Ja nie wyobrażam sobie sensu tak pojętej "lojalności".
Koleżeństwo tak, kolesiostwo nie!

Przecież to kretyństwo. Sa wydawane publiczne, tu nawet też unijne pieniądze i powinno być 120% pewności, że wszystko jest w pozrądku.
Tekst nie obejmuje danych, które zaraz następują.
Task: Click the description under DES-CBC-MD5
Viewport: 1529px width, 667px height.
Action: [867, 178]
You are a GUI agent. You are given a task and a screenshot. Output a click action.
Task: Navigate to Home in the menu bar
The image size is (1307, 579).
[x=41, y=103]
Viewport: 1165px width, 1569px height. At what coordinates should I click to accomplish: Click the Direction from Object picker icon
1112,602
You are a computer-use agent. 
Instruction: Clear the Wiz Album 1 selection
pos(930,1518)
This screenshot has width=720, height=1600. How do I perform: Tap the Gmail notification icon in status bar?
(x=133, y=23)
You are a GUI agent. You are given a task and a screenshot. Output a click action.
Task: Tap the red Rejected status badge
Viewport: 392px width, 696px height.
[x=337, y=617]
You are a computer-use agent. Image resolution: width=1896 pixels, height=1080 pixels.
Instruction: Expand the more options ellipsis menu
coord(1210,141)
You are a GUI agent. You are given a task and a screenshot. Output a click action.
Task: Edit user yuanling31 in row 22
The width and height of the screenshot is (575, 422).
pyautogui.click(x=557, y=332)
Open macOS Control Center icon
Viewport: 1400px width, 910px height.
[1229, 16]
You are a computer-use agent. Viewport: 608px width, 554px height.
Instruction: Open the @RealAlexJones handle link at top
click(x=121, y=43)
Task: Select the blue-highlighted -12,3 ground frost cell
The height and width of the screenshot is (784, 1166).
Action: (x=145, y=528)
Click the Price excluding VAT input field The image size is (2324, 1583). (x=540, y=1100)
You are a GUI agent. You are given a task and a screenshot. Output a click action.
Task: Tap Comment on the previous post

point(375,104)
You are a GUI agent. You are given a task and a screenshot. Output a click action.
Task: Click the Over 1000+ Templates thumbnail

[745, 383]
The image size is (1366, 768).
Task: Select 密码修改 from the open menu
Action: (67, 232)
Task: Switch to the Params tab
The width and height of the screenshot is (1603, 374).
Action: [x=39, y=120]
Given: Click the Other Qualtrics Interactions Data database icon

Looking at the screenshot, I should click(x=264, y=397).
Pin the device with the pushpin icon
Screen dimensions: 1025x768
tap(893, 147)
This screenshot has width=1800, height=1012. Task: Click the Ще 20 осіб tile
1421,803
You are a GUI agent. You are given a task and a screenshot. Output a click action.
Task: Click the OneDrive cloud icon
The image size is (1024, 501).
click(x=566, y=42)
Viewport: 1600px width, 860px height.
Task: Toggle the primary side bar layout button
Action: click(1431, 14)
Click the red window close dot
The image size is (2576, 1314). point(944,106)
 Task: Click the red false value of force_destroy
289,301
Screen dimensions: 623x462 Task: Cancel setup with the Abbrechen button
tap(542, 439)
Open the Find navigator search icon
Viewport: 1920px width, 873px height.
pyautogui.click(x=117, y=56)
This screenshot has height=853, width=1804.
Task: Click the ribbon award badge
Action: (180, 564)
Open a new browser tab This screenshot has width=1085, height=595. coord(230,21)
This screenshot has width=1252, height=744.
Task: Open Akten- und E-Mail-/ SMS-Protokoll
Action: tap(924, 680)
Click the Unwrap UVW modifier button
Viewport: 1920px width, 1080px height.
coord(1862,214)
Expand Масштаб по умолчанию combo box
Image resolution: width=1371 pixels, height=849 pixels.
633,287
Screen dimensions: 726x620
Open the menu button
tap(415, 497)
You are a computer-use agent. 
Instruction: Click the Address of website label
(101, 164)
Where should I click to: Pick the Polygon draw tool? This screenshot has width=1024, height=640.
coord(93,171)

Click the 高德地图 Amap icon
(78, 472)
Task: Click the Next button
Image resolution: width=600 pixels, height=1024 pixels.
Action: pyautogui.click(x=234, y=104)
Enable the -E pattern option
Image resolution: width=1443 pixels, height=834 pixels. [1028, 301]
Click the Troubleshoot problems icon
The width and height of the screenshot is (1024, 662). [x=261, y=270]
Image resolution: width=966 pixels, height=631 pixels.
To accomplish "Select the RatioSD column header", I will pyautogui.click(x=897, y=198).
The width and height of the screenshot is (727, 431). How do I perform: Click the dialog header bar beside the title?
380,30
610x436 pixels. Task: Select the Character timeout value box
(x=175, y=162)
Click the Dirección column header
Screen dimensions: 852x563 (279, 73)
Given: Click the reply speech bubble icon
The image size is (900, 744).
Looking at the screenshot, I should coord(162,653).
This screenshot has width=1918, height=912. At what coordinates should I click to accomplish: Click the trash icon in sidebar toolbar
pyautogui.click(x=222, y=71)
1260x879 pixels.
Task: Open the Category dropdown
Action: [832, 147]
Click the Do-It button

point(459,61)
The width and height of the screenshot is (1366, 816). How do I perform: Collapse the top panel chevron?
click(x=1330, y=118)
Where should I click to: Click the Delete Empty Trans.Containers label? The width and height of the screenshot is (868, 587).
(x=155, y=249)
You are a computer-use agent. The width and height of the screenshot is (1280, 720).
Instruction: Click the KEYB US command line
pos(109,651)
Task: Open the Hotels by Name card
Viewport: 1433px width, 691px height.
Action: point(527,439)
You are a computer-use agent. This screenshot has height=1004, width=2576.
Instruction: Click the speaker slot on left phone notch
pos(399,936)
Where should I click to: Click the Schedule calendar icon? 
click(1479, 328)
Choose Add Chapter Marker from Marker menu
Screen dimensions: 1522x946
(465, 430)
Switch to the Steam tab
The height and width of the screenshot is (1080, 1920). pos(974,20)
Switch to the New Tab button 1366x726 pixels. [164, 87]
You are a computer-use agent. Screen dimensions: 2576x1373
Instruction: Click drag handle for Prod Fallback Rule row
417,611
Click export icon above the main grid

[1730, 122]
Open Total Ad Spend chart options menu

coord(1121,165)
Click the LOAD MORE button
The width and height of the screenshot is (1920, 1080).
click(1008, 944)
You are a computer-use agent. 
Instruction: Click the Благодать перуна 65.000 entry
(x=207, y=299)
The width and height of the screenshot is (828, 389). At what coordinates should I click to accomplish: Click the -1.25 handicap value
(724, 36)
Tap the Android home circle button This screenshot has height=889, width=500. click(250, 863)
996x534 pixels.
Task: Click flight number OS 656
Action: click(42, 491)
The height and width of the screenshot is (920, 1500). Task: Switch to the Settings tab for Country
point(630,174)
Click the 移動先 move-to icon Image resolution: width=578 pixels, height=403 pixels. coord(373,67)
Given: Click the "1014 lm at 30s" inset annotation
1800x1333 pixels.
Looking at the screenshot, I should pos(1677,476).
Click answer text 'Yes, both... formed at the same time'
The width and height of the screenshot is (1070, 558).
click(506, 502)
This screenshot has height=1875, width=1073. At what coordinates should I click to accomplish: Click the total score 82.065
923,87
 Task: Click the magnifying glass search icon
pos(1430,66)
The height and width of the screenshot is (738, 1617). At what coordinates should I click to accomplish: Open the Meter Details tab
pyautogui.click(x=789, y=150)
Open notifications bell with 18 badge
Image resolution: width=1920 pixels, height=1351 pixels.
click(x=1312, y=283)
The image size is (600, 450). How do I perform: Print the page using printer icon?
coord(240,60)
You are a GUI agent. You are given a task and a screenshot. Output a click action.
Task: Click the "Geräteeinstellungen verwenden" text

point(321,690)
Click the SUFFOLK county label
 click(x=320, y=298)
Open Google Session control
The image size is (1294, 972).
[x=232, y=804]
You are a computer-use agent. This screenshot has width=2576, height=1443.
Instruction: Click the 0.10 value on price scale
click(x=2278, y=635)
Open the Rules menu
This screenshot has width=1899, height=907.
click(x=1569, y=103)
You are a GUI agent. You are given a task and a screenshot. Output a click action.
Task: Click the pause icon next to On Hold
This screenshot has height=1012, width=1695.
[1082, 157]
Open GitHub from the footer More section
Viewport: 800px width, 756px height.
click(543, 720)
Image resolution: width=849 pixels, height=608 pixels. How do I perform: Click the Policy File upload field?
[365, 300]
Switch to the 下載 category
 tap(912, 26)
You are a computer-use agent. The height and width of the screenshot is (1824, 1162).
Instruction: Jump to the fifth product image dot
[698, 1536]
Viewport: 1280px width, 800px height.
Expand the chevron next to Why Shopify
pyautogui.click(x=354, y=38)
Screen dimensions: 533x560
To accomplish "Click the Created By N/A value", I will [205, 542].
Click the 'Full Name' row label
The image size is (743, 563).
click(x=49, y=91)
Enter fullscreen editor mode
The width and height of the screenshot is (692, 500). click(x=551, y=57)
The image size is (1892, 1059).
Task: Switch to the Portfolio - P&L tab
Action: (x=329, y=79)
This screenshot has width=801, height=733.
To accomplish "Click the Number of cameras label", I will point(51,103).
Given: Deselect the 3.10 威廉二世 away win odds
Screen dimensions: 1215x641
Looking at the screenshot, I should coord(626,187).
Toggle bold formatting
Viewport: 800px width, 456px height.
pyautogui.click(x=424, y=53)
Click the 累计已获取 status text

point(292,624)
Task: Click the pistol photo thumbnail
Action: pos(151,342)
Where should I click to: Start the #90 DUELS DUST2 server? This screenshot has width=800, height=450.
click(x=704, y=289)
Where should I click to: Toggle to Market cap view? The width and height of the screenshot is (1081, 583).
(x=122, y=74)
Dopóki u nas w Polsce będzie się podchodziło do spraw ważnych na zasadzie "jakoś to będzie" to zawsze będziemy dreptać w miejscu.
N
Niedonosiciel
Dlaczego to zawiadomienie nazywa sie donosem? Donos to publiczne oskarżenie, gdy osoba nie ma szans obrony, a tu urząd Mosiny może i powinien sprawę wyjasnić. Nazywanie każdego zgłoszenia o niedoróbkach, czy błędach donosem spowoduje, że nikt nie będzie chciał o tym pisać, żeby nie został nazwany donosicielem.
t
turysta
Miejsce piękne, widok z wieży też. Na konstrukcji się nie znam, więc nie komentuję. Natomista gołym okiem widać niedbalstwo wykonania. Np. zadaszenie tj. miejsce wypoczynku to bliżej wieży - deski w części niepomalowane. Ile kosztowała inwstycja mozna przeczytac na tablicy. To nie wykonanie systemem gospodarczym, więc za pół miliona można wymagać od wykonawców jakości. Niech poprawią, bo to wstyd.
P
Paweł
Wieża zbudowana z elementów drewnianych ma prawo "pracować" a wręcz tak powinno być. Chyba pamiętać należy, że ktoś wydał pozwolenie na budowę i na użytkowanie. Ponadto inspektor nadzoru, projektant oraz wykonawca odpowiadają za wszystko itd. Nie sądzę, aby taką wieżę ktoś zaprojektował a później wykonał bez uwzględnienia siły wiatru. Pewnie wiatr został uwzględniony i to większy niż się nam wydaje. Jakieś usterki pojawiające się będą pewnie usunięte w ramach gwarancji. Dla mnie to trochę szukanie dziury w całym...
m
ma
Pewnie to jest problem, ale bardziej wstrząsnęło mną to, co w papierowym wydaniu "Głosu" napisał w tej sprawie Tomasz Nyczka, przedstawiający się jako dziennikarz dz. Poznań. Ten pan uczynił sobie puentę z nazwiska wiceburmistrza Lubonia p. Walnego, pisząc w tytule swojej "twórczości": >"Walnął" jak kulą w płot
H
H
Byłem wczoraj, widok super, gorzej jest na samej górze tam gdzie jest podłoga z pojedyńczych desek, sądze że kilku grubszych facetów którzy staną na pojedynczą deską są w stanie ją złamać a pod podłoga nie ma poniższego piętra więc spadnie się na sam dół czyli miazga. Podobnie jest delikatnie chwiejna prawa cześć balustrady. Ogólnie wieża nie wydaj się niesolidna natomiast należało by ją wzmocnić na górze (podłoga, balustrady). Nie wiem też do końca jak się zachowa gdy wejdzie tam jednocześnie b. dużo ludzi i zacznie mocno wiać. Myślę że zgłaszający skargę postąpił prawidłowo.
I
Inżynier
Istotni dość słaba konstrukcja... niektóre elementy mogłyby być z grubszych desek...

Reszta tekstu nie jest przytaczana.